◆ What you will do
Please transcribe each of the records exactly as given.

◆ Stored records
┄┄┄┄┄┄┄┄┄┄┄┄┄┄┄┄┄┄┄┄

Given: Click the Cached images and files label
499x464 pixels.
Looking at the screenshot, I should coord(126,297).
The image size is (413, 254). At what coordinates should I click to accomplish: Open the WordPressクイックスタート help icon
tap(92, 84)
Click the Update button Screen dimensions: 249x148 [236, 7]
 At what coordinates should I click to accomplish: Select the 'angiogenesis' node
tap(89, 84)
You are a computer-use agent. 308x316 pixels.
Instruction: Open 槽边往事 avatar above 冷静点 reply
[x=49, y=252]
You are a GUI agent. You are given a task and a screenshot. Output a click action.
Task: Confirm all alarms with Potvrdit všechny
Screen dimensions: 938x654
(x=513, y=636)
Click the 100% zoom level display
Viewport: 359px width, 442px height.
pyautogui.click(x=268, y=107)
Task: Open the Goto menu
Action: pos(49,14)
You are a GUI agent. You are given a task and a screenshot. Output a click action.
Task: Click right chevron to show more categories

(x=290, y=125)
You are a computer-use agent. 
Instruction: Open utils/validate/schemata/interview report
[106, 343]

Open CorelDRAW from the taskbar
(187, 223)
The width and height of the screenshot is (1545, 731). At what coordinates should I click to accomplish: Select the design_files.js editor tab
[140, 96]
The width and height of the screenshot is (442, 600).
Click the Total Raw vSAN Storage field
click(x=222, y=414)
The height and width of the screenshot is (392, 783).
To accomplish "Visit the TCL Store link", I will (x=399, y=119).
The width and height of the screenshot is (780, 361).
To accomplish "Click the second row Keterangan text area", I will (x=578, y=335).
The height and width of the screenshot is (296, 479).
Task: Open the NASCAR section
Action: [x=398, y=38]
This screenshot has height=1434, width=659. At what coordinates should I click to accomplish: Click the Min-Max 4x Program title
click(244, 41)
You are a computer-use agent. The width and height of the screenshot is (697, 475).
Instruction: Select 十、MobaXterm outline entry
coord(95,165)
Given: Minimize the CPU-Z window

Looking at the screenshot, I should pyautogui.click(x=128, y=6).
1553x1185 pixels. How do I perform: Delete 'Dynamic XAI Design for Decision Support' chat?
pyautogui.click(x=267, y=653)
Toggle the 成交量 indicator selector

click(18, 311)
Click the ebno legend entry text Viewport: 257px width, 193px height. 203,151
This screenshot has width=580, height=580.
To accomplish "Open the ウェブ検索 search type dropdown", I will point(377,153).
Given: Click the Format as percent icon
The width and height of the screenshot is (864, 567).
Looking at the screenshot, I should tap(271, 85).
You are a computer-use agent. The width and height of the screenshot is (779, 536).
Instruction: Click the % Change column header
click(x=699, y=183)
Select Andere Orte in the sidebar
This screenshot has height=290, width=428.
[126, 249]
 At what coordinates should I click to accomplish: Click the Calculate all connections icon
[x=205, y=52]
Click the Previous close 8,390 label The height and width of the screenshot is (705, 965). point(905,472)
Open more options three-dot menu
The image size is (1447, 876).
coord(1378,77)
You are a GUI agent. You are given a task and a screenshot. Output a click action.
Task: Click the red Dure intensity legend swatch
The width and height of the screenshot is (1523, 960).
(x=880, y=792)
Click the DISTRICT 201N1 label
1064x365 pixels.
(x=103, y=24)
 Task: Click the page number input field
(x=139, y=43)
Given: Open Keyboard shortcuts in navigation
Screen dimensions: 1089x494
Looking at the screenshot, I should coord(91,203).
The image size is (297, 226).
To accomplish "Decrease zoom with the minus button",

┄┄┄┄┄┄┄┄┄┄┄┄┄┄┄┄┄┄┄┄

◆ Reply to the task
Given: Click the Cached images and files label
499x464 pixels.
Looking at the screenshot, I should coord(126,297).
The image size is (413, 254). At what coordinates should I click to accomplish: Open the WordPressクイックスタート help icon
tap(92, 84)
Click the Update button Screen dimensions: 249x148 [236, 7]
 At what coordinates should I click to accomplish: Select the 'angiogenesis' node
tap(89, 84)
You are a computer-use agent. 308x316 pixels.
Instruction: Open 槽边往事 avatar above 冷静点 reply
[x=49, y=252]
You are a GUI agent. You are given a task and a screenshot. Output a click action.
Task: Confirm all alarms with Potvrdit všechny
Screen dimensions: 938x654
(x=513, y=636)
Click the 100% zoom level display
Viewport: 359px width, 442px height.
pyautogui.click(x=268, y=107)
Task: Open the Goto menu
Action: pos(49,14)
You are a GUI agent. You are given a task and a screenshot. Output a click action.
Task: Click right chevron to show more categories

(x=290, y=125)
You are a computer-use agent. 
Instruction: Open utils/validate/schemata/interview report
[106, 343]

Open CorelDRAW from the taskbar
(187, 223)
The width and height of the screenshot is (1545, 731). At what coordinates should I click to accomplish: Select the design_files.js editor tab
[140, 96]
The width and height of the screenshot is (442, 600).
Click the Total Raw vSAN Storage field
click(x=222, y=414)
The height and width of the screenshot is (392, 783).
To accomplish "Visit the TCL Store link", I will (x=399, y=119).
The width and height of the screenshot is (780, 361).
To accomplish "Click the second row Keterangan text area", I will (x=578, y=335).
The height and width of the screenshot is (296, 479).
Task: Open the NASCAR section
Action: [x=398, y=38]
This screenshot has height=1434, width=659. At what coordinates should I click to accomplish: Click the Min-Max 4x Program title
click(244, 41)
You are a computer-use agent. The width and height of the screenshot is (697, 475).
Instruction: Select 十、MobaXterm outline entry
coord(95,165)
Given: Minimize the CPU-Z window

Looking at the screenshot, I should pyautogui.click(x=128, y=6).
1553x1185 pixels. How do I perform: Delete 'Dynamic XAI Design for Decision Support' chat?
pyautogui.click(x=267, y=653)
Toggle the 成交量 indicator selector

click(18, 311)
Click the ebno legend entry text Viewport: 257px width, 193px height. 203,151
This screenshot has width=580, height=580.
To accomplish "Open the ウェブ検索 search type dropdown", I will point(377,153).
Given: Click the Format as percent icon
The width and height of the screenshot is (864, 567).
Looking at the screenshot, I should tap(271, 85).
You are a computer-use agent. The width and height of the screenshot is (779, 536).
Instruction: Click the % Change column header
click(x=699, y=183)
Select Andere Orte in the sidebar
This screenshot has height=290, width=428.
[126, 249]
 At what coordinates should I click to accomplish: Click the Calculate all connections icon
[x=205, y=52]
Click the Previous close 8,390 label The height and width of the screenshot is (705, 965). point(905,472)
Open more options three-dot menu
The image size is (1447, 876).
coord(1378,77)
You are a GUI agent. You are given a task and a screenshot. Output a click action.
Task: Click the red Dure intensity legend swatch
The width and height of the screenshot is (1523, 960).
(x=880, y=792)
Click the DISTRICT 201N1 label
1064x365 pixels.
(x=103, y=24)
 Task: Click the page number input field
(x=139, y=43)
Given: Open Keyboard shortcuts in navigation
Screen dimensions: 1089x494
Looking at the screenshot, I should coord(91,203).
The image size is (297, 226).
To accomplish "Decrease zoom with the minus button",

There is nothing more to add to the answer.